# Deere 10P carts at Home Depot



## bontai Joe (Sep 16, 2003)

I was at Home Cheapo last Sunday and got my first look at the Deere 10p carts. They were outside and with the sun shining behind them, I saw what looked like voids in the plastic tray (air bubbles?). I tried squeezing them at the areas that let the sun shine through and couldn't feel any weakness in the plastic, maybe just spots that didn't get properly colored with the green dye as the plastic was molded. Anyone else see this?


----------



## steventhomas42 (Jul 8, 2004)

You know, I looked at those and I just couldn't fathom paying that kind of money for a plastic cart that JD obviously just licensed their name to. (BTW, did ya see the official JD Dustpan I saw in the flyer last week... not even green!)

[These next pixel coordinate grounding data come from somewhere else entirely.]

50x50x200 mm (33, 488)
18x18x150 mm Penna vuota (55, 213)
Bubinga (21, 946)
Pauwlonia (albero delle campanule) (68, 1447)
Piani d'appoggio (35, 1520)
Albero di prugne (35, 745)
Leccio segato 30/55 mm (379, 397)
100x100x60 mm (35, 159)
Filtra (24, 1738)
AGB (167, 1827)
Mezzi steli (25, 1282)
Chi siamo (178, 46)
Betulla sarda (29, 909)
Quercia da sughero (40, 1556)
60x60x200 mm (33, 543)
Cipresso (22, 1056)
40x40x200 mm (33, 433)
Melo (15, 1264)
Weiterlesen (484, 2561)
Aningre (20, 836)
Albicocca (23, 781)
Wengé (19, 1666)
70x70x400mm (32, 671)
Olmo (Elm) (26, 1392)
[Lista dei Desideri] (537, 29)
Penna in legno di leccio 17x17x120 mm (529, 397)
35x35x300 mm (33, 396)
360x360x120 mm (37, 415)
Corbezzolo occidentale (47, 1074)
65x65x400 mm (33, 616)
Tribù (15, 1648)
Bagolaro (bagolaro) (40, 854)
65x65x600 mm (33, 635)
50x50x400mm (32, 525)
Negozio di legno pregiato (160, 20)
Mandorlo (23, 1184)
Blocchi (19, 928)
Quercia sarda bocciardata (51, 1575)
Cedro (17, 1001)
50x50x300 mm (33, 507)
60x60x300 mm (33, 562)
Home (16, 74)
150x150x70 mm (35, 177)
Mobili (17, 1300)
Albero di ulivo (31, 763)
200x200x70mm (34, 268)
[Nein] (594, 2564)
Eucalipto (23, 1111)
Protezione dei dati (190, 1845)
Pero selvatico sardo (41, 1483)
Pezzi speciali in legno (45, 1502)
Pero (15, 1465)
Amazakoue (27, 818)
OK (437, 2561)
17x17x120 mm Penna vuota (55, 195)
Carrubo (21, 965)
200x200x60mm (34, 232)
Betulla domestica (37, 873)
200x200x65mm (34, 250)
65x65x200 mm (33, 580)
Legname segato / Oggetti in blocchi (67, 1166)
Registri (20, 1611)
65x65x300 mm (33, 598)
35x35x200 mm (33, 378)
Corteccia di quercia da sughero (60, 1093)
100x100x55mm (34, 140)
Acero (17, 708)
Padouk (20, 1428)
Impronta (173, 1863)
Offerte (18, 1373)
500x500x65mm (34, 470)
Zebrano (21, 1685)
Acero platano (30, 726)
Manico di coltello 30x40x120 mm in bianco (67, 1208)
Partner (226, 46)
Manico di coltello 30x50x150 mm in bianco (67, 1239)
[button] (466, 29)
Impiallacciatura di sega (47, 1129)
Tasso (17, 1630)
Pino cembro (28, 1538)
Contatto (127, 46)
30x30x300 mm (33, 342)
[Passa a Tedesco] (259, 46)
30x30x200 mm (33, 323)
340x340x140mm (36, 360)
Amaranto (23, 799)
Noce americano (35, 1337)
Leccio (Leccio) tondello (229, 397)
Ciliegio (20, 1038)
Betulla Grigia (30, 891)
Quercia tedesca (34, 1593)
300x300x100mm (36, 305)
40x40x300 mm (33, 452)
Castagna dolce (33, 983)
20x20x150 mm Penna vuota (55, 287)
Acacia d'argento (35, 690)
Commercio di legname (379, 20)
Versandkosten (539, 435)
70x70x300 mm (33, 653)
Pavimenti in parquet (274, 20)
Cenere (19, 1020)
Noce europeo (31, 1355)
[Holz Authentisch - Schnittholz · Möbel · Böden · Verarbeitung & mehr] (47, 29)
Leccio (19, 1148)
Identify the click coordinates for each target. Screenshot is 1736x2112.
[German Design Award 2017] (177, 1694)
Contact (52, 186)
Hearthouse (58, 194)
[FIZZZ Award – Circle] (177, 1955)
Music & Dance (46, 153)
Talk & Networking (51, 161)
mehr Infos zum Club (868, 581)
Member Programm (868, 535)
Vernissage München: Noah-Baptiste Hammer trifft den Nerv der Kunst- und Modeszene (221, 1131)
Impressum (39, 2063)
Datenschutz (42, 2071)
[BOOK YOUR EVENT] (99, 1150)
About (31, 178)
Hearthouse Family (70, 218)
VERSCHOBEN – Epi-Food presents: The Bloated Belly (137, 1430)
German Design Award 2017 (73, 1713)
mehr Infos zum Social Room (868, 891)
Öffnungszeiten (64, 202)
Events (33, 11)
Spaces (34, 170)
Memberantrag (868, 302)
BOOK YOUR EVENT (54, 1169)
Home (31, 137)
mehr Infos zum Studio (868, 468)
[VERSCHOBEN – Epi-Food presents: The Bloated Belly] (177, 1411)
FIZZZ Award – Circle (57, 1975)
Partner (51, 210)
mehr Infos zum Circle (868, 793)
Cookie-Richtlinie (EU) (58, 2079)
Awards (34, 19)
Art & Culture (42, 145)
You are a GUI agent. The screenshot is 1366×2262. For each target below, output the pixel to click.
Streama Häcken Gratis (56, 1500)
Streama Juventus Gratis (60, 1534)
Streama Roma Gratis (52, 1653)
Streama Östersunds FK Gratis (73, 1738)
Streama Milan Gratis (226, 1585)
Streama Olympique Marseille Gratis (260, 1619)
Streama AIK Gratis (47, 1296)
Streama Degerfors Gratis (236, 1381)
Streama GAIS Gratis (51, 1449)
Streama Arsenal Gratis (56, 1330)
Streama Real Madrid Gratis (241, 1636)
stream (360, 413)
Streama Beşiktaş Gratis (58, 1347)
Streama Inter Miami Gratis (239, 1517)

In the same trip though, I saw the off-brand four wheeled steel lawn and garden wagon that was already painted dark green and has yellow rims. It has a handle for pulling behind the tractor and a padded handle for pulling it by hand. 

I bought it for $69. It took an hour to assemble, and my wife is currently using it during the day to pick up all the pine cones and branches that Ivan left in my yard.

If it gets scratched up, it'll be JD green by Spring!  

Steve


----------



## Michael (Sep 16, 2003)

> _Originally posted by steventhomas42 _
> *In the same trip though, I saw the off-brand four wheeled steel lawn and garden wagon that was already painted dark green and has yellow rims. It has a handle for pulling behind the tractor and a padded handle for pulling it by hand.
> 
> I bought it for $69. It took an hour to assemble, and my wife is currently using it during the day to pick up all the pine cones and branches that Ivan left in my yard.
> ...


Yeah, I got one but the color was black with yellow wheels from Wally World earlier in the year for $59.00 on sale. One of the guys who lives down the road got one and his is a clone of the JD green and yellow (color slightly different then the normal JD green, I say one shade different but more then 6 feet away you could not tell). I also figure in the spring I will probably do the same as you plan steve PAINT IT JD GREEN.   :homereat:


----------